> **What you are asked to do**: Copy only the lines of the listing from the line with "april 2026 (234, 818)" up to and including the line with "media [media (1 143 objekt)] (230, 2041)", substituting "december 2020" for "november 2020" and changing nothing else.

> **Excerpted records**:
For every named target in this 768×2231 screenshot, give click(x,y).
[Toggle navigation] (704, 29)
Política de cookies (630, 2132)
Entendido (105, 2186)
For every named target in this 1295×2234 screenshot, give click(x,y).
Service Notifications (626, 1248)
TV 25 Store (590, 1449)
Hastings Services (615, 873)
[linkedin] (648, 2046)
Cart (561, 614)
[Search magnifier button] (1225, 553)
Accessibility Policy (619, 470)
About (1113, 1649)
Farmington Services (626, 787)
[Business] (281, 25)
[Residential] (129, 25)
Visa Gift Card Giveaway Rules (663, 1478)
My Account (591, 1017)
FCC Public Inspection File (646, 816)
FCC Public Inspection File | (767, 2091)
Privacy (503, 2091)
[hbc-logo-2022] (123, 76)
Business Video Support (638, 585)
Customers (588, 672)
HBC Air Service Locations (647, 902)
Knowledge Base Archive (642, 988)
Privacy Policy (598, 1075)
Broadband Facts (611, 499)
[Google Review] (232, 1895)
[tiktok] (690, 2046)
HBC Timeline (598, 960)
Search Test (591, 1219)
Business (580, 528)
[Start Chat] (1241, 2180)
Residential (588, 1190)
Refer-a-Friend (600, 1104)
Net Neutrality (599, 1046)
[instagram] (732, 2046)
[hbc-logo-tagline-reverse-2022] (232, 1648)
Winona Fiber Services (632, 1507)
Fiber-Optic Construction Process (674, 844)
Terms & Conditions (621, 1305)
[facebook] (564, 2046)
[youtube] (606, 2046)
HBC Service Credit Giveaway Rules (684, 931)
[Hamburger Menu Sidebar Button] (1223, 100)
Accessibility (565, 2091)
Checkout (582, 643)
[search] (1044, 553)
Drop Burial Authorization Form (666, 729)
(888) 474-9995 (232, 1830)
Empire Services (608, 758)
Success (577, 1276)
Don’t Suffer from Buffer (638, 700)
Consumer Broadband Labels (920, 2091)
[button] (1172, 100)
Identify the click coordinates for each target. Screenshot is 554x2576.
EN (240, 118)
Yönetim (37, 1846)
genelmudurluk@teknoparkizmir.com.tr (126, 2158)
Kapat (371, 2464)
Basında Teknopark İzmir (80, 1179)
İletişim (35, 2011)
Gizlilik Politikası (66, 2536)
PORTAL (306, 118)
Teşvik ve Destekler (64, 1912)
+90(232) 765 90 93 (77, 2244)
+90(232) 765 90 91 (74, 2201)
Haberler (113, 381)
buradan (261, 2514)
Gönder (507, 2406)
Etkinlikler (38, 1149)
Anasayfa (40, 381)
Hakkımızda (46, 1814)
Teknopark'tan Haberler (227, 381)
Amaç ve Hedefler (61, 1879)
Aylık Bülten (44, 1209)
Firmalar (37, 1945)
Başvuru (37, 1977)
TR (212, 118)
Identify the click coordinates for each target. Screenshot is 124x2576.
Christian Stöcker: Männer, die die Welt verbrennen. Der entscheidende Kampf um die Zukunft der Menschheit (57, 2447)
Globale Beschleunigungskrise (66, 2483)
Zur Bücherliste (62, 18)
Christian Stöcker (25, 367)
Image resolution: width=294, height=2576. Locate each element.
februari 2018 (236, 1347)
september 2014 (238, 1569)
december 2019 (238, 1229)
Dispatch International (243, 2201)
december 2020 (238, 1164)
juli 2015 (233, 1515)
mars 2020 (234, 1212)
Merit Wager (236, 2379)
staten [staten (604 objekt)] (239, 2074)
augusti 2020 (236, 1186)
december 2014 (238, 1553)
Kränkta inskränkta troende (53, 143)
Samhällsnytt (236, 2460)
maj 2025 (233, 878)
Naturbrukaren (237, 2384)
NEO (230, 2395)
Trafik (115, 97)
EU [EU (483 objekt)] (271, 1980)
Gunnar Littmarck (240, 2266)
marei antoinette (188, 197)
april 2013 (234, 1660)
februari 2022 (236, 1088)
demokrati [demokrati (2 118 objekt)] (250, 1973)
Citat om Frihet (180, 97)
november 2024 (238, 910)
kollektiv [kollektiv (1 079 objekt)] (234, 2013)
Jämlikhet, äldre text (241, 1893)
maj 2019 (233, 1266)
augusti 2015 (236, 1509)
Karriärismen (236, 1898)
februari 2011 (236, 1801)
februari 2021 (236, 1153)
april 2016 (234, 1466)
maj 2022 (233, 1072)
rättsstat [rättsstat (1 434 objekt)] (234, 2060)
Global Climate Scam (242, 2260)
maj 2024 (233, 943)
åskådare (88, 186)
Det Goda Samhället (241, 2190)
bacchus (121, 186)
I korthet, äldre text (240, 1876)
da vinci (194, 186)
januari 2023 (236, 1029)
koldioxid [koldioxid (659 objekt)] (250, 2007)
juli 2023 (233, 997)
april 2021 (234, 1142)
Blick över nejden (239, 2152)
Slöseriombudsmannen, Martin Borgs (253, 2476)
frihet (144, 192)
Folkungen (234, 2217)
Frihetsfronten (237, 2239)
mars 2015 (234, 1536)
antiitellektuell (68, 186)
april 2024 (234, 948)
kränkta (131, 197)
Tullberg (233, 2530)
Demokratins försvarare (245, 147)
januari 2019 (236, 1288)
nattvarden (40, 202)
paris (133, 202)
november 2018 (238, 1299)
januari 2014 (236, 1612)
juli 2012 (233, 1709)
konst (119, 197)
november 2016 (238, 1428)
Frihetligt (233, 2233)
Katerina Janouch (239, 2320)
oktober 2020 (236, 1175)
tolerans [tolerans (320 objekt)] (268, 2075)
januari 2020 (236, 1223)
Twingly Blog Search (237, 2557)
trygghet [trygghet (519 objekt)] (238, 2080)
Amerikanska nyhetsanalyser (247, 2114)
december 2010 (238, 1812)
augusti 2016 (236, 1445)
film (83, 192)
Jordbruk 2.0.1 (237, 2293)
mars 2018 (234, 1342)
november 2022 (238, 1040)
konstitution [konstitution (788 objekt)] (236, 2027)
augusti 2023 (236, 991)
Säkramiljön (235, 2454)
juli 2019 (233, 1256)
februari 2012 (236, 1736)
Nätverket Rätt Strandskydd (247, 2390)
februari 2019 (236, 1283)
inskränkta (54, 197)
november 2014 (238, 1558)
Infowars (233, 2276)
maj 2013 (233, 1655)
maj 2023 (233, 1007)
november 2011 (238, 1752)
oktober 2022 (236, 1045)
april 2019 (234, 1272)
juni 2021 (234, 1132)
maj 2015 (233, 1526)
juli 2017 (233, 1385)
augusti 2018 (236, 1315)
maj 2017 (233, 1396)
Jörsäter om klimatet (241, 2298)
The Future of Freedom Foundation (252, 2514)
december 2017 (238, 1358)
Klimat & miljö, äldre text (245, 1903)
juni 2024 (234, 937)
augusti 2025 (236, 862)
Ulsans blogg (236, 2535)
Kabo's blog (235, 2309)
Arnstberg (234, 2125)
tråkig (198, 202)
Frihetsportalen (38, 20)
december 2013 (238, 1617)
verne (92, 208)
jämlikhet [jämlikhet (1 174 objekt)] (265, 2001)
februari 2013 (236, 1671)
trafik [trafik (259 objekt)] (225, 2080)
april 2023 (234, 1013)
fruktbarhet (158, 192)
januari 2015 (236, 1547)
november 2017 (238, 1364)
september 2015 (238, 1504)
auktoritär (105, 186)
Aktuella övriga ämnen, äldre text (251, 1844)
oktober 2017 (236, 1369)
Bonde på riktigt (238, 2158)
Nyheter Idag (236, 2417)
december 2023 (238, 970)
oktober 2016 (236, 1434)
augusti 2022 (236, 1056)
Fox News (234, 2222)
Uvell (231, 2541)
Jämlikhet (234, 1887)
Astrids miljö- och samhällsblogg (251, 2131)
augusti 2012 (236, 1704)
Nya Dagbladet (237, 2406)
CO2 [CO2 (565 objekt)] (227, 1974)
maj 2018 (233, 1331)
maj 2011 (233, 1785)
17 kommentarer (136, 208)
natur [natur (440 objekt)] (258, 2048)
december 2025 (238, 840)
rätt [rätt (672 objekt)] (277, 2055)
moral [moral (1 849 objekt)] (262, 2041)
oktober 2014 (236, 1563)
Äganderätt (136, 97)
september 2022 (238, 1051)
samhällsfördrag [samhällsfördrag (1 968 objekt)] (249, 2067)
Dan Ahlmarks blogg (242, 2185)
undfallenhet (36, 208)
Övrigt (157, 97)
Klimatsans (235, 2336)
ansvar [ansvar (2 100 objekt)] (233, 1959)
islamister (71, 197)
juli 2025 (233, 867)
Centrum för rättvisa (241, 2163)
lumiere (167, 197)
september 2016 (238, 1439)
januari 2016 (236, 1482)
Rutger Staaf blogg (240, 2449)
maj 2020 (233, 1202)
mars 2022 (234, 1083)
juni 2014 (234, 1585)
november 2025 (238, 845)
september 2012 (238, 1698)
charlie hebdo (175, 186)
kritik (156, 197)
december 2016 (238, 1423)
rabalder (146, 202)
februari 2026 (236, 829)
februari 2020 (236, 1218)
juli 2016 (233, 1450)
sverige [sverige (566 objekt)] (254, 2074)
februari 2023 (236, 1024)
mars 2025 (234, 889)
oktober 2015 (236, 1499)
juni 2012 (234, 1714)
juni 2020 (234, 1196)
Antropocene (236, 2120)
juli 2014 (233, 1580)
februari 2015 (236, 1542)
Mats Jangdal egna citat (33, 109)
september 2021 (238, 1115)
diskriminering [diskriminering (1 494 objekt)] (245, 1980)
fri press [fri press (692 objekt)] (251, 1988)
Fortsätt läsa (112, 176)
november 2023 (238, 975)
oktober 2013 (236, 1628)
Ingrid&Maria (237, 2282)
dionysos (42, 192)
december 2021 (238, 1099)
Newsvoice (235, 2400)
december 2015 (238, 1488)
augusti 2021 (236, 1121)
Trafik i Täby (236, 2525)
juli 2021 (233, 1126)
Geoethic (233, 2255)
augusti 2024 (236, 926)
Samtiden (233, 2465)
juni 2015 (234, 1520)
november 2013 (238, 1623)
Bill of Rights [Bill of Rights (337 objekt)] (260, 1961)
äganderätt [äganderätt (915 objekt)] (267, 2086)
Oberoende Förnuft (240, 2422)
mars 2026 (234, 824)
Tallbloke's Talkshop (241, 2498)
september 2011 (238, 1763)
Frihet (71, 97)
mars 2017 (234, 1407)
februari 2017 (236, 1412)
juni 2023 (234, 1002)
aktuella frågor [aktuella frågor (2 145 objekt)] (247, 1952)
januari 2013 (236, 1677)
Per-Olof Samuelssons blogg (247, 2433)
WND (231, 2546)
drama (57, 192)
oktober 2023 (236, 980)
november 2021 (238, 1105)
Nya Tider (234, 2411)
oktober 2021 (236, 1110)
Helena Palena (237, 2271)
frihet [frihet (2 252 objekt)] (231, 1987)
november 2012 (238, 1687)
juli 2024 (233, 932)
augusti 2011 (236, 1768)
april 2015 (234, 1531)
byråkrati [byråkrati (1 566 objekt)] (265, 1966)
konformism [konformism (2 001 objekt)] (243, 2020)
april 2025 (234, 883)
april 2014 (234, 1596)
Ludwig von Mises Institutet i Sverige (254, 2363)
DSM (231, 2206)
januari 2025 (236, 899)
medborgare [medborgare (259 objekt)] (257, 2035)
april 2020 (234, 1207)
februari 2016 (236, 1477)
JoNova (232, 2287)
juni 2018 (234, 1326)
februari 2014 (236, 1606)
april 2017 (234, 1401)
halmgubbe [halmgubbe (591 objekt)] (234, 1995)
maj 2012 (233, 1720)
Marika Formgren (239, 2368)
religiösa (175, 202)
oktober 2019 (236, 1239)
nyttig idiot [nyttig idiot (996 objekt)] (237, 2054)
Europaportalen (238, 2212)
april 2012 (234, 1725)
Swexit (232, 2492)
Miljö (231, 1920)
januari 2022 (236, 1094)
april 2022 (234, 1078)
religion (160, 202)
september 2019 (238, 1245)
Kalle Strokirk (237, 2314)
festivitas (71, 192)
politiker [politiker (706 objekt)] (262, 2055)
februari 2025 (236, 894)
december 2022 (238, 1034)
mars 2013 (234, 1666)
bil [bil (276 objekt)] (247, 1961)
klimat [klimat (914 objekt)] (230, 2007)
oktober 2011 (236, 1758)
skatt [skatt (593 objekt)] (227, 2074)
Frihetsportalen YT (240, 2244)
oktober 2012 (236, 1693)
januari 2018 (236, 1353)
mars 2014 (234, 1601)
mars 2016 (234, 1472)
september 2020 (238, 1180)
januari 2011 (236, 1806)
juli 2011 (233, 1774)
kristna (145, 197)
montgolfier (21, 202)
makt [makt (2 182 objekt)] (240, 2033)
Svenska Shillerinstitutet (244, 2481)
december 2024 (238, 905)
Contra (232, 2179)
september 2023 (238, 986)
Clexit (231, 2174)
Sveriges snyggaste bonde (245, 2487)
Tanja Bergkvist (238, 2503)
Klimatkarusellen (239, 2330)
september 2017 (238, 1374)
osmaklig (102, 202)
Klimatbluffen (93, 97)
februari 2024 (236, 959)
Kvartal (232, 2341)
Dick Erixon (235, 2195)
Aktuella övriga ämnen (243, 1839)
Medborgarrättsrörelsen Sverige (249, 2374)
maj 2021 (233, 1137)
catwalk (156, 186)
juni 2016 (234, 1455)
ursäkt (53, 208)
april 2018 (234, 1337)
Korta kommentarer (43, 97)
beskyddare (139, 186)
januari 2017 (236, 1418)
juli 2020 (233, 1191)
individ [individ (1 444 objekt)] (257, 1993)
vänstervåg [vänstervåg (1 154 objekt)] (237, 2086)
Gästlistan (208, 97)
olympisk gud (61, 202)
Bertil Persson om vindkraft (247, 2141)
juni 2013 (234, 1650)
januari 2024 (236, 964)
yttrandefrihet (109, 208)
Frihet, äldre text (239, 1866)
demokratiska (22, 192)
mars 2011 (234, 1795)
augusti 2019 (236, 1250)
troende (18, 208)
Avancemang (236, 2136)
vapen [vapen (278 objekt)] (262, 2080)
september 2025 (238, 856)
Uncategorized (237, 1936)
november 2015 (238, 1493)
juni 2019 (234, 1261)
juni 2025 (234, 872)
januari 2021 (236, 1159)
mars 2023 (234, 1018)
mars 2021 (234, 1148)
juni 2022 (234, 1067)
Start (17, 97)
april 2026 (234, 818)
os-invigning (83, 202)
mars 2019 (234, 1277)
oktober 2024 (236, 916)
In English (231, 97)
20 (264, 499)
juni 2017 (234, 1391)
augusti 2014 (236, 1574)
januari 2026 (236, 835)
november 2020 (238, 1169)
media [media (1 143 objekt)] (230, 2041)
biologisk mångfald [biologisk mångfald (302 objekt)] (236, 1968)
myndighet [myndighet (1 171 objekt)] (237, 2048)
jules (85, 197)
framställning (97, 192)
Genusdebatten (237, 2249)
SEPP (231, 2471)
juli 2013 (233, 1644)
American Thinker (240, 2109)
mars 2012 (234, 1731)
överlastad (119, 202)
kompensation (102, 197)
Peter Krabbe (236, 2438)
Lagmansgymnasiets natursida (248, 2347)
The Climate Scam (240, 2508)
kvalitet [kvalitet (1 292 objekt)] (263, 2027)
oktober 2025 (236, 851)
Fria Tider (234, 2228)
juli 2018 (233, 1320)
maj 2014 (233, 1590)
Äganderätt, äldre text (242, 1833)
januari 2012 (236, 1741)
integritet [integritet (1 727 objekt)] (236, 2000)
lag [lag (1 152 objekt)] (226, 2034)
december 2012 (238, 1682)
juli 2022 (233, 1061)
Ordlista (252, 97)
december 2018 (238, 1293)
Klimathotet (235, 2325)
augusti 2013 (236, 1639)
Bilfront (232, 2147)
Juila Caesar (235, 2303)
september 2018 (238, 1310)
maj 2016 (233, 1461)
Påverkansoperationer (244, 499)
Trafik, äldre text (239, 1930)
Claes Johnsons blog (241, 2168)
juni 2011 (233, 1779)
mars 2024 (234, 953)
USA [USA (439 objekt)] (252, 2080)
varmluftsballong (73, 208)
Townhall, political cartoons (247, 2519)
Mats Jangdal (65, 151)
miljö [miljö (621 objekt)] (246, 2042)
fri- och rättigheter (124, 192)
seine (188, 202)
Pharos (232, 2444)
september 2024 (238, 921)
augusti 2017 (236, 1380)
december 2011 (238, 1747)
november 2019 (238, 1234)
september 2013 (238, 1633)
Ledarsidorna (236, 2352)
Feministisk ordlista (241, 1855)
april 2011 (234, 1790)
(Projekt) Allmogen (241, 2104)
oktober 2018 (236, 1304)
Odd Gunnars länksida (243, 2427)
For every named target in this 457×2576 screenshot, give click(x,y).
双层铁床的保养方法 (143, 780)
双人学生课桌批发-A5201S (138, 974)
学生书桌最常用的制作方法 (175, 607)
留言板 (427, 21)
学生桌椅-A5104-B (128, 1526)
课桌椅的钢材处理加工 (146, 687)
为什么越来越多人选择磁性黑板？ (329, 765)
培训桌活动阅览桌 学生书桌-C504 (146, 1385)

> **Expected answer**:
april 2026 (234, 818)
os-invigning (83, 202)
mars 2019 (234, 1277)
oktober 2024 (236, 916)
In English (231, 97)
20 (264, 499)
juni 2017 (234, 1391)
augusti 2014 (236, 1574)
januari 2026 (236, 835)
december 2020 (238, 1169)
media [media (1 143 objekt)] (230, 2041)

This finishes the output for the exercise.